- _TO BE DONE_
1. Return the passage of the Kotlin sealed classes thread from "Note that you" to "interface (thanks EpicPandaForce).", word for word.
2. Carry the thread on Kotlin sealed classes forward from its last sentence.

- _PAGE_
-=-=-
What are sealed classes in Kotlin?

I'm a beginner in Kotlin and recently read about Sealed Classes. But from the doc the only think I actually get is that they are exist.
The doc stated, that they are "representing restricted class hierarchies". Besides that I found a statement that they are enums with superpower. Both aspects are actually not clear.
So can you help me with the following questions:
What are sealed classes and what is the idiomatic way of using ones?
Does such a concept present in other languages like Python, Groovy or C#?
UPDATE:
I carefully checked this blog post and still can't wrap my head around that concept. As stated in the post
Benefit
The feature allows us to define class hierarchies that are
restricted in their types, i.e. subclasses. Since all subclasses need
to be defined inside the file of the sealed class, there’s no chance
of unknown subclasses which the compiler doesn’t know about.
Why the compiler doesn't know about other subclasses defined in other files? Even IDE knows that. Just press Ctrl+Alt+B in IDEA on, for instance, List<> definition and all implementations will be shown even in other source files. If a subclass can be defined in some third-party framework, which not used in the application, why should we care about that?

Say you have a domain (your pets) where you know there is a definite enumeration (count) of types. For example, you have two and only two pets (which you will model with a class called MyPet). Meowsi is your cat and Fido is your dog.
Compare the following two implementations of that contrived example:
sealed class MyPet
class Meowsi : MyPet()
class Fido : MyPet()
Because you have used sealed classes, when you need to perform an action depending on the type of pet, then the possibilities of MyPet are exhausted in two and you can ascertain that the MyPet instance will be exactly one of the two options:
fun feed(myPet: MyPet): String {
return when(myPet) {
is Meowsi -> "Giving cat food to Meowsi!"
is Fido -> "Giving dog biscuit to Fido!"
}
}
If you don't use sealed classes, the possibilities are not exhausted in two and you need to include an else statement:
open class MyPet
class Meowsi : MyPet()
class Fido : MyPet()
fun feed(myPet: MyPet): String {
return when(myPet) {
is Mewosi -> "Giving cat food to Meowsi!"
is Fido -> "Giving dog biscuit to Fido!"
else -> "Giving food to someone else!" //else statement required or compiler error here
}
}
In other words, without sealed classes there is not exhaustion (complete coverage) of possibility.
Note that you could achieve exhaustion of possiblity with Java enum however these are not fully-fledged classes. For example, enum cannot be subclasses of another class, only implement an interface (thanks EpicPandaForce).
What is the use case for complete exhaustion of possibilities? To give an analogy, imagine you are on a tight budget and your feed is very precious and you want to ensure you don't end up feeding extra pets that are not part of your household.
-=-=-
- _ENTRIES_

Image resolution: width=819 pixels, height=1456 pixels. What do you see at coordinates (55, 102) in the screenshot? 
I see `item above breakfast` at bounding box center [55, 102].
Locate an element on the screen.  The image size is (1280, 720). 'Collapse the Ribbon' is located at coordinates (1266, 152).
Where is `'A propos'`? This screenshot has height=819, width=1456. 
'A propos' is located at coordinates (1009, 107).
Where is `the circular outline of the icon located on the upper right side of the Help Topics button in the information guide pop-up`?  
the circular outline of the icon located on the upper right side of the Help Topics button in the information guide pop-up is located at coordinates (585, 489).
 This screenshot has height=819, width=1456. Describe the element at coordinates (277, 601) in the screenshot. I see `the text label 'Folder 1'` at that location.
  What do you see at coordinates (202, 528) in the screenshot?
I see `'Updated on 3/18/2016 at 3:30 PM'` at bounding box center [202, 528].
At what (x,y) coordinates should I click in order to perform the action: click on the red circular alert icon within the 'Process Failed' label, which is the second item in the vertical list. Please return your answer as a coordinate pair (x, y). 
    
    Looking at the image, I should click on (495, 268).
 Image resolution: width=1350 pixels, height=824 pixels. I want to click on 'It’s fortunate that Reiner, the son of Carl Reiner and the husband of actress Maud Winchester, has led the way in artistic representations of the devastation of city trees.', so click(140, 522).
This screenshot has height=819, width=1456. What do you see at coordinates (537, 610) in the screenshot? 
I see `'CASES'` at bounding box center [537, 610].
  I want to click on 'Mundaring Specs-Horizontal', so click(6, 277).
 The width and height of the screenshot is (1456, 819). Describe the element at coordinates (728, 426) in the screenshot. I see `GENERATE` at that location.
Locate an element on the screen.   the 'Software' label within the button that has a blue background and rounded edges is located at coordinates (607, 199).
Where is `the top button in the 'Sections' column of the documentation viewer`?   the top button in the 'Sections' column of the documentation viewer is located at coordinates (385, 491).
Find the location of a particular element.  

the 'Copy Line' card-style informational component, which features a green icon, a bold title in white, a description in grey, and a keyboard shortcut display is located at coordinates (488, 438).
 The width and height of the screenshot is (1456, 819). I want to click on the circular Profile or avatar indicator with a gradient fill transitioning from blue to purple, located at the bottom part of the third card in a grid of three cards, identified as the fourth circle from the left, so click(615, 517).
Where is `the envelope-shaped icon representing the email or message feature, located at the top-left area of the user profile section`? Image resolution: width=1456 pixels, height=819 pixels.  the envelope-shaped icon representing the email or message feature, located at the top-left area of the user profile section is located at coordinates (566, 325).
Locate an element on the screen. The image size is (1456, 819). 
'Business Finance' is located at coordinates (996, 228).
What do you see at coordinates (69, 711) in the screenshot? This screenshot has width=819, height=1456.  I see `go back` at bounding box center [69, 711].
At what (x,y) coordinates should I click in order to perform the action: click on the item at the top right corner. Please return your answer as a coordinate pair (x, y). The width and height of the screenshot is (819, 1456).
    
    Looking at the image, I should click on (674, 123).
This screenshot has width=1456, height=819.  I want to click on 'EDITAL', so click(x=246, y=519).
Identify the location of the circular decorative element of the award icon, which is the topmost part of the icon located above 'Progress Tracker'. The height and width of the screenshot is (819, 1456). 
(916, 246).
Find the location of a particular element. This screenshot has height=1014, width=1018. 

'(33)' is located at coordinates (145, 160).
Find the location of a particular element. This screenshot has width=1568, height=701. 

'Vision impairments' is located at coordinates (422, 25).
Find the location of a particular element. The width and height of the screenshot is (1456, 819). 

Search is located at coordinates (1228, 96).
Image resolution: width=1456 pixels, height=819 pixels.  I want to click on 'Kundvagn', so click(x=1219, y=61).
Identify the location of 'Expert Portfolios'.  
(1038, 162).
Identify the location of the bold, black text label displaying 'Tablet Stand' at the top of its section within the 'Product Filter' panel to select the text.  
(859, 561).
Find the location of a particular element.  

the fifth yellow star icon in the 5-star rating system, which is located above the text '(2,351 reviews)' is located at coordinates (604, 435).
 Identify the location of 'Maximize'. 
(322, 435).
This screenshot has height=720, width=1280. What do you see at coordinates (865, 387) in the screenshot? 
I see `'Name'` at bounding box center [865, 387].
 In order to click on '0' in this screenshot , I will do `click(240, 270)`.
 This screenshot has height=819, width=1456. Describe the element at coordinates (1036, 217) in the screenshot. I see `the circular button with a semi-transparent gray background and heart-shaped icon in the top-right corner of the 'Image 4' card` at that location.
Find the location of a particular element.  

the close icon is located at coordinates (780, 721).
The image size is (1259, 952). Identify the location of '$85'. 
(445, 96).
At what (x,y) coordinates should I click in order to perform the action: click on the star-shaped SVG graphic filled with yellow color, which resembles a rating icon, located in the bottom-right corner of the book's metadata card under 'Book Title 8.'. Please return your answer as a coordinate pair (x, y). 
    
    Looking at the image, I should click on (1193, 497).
-=-=-
- _TASK RESULTS_
1.
Note that you could achieve exhaustion of possiblity with Java enum however these are not fully-fledged classes. For example, enum cannot be subclasses of another class, only implement an interface (thanks EpicPandaForce).

2.
Without the sealed class, someone else in your home/application could define a new MyPet:
class TweetiePie : MyPet() //a bird
And this unwanted pet would be fed by your feed method as it is included in the else statement:
else -> "Giving food to someone else!" //feeds any other subclass of MyPet including TweetiePie!
Likewise, in your program exhaustion of possibility is desirable because it reduces the number of states your application can be in and reduces the possibility of bugs occurring where you have a possible state where behaviour is poorly defined.
Hence the need for sealed classes.
Mandatory else
Note that you only get the mandatory else statement if when is used as an expression. As per the docs:
If [when] is used as an expression, the value of the satisfied branch becomes the value of the overall expression [... and] the else branch is mandatory, unless the compiler can prove that all possible cases are covered with branch conditions
This means you won't get the benefit of sealed classes for something like this):
fun feed(myPet: MyPet): Unit {
when(myPet) {
is Meowsi -> println("Giving cat food to Meowsi!") // not an expression so we can forget about Fido
}
}
To get exhaustion for this scenario, you would need to turn the statement into an expression with return type.
Some have suggested an extension function like this would help:
val <T> T.exhaustive: T
get() = this
Then you can do:
fun feed(myPet: MyPet): Unit {
when(myPet) {
is Meowsi -> println("Giving cat food to Meowsi!")
}.exhaustive // compiler error because we forgot about Fido
}
Others have suggested that an extension function pollutes the namespace and other workarounds (like compiler plugins) are required.
See here for more about this problem.

Sealed classes are easier to understand when you understand the kinds of problems they aim to solve. First I'll explain the problems, then I'll introduce the class hierarchies and the restricted class hierarchies step by step.
We'll take a simple example of an online delivery service where we use three possible states Preparing, Dispatched and Delivered to display the current status of an online order.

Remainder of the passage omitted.